In 1928, Gian Giacomo Gallarati Scotti revived the idea of a park, after concluding through fieldwork that the survival of the Alpine brown bear depended on the protection of its natural habitat. Through the joint intervention of senators Cesare Nava and Giberto Borromeo, he was able to submit a proposal to Alessandro Martelli, then Minister of the National Economy, but despite an initially favourable reception the matter came to nothing.

Between 1936 and 1940, the debate over the park reached the broader public. With numerous articles appeared in newspapers and journals, reflecting a disagreement over its purpose.
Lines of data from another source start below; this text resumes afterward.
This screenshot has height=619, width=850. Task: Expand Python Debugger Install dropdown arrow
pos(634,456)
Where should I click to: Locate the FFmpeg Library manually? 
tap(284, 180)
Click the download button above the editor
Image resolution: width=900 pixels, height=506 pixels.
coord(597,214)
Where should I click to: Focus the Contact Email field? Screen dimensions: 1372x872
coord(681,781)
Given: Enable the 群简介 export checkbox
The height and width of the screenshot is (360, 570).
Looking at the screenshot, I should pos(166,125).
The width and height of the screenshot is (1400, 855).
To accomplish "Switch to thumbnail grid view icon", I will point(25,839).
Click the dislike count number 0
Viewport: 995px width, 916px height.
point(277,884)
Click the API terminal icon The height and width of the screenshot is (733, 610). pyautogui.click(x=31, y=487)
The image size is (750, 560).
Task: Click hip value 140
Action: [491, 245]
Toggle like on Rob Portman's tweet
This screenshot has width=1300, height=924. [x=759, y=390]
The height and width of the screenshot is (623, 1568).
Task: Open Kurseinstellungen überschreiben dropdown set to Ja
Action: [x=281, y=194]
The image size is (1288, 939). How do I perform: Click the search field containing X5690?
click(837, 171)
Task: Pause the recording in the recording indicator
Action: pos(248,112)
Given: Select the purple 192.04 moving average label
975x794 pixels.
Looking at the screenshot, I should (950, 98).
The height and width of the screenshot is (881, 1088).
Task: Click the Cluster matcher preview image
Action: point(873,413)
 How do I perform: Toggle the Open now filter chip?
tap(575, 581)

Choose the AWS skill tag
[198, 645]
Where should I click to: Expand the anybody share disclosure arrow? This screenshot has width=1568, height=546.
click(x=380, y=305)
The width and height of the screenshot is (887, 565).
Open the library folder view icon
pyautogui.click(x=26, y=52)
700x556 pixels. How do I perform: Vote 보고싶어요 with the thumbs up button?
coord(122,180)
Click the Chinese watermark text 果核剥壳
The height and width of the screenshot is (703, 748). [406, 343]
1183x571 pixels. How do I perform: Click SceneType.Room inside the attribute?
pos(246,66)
Senators Carlo Bonardi and Ottorino Carletti led a faction that favoured establishing the park primarily for tourism, opposing those who wanted a scientifically focused reserve. Among the local population in Trentino, many feared that a reserve would bring restrictions on their land and activities. The most prominent local opponent was Lino Bonomi, director of the Trentino Museum of Natural Sciences in Trento.

In 1949 Fausto Stefenelli and in 1950 Paolo Videsott submitted separate legislative proposals to the Regional Council of Trentino-Alto Adige/Südtirol for the establishment of a national park. The Region chose to proceed on the basis of Videsott's proposal, which called for the park to be merged with the existing Stelvio National Park and for management to pass to a specially appointed local body. The Ministry of Agriculture and Forests, the Italian Touring Club and the Italian Alpine Club all opposed the project, and proposals stalled for over a decade.

The park was finally established in 1967 under the name "Adamello Brenta Natural Park." In 1983, on the Lombardy side, this was complemented by the creation of the regional Adamello Park. The park's first president was Carlo Eligio Valentini.

==Flora and fauna==
The park is home to 1,300 species of plants and flowers as well as numerous animals, including the brown bear; in fact, by the 1990s the last surviving specimens of brown bear in the Italian Alps lived in the Brenta Dolomites, and the population was brought back from near-extinction (two or three specimens) to the current population of over ninety specimens thanks to a reintroduction project funded by the European Union, making the brown bear the symbol of the park. The park's fauna also includes 8,000 chamoises, 3,500 roe deer and 1,300 red deer, as well as alpine ibexes, marmots, and 113 species of birds, including twenty-eight golden eagles. 41 glaciers and 48 lakes are located within its territory, as well as twelve mountain huts, seven visitor centers and over 1,000 kilometers of hiking paths; the highest point of the park is Cima Presanella, 3,558 meters above sea level, whereas the lowest point is 447 meters above sea level.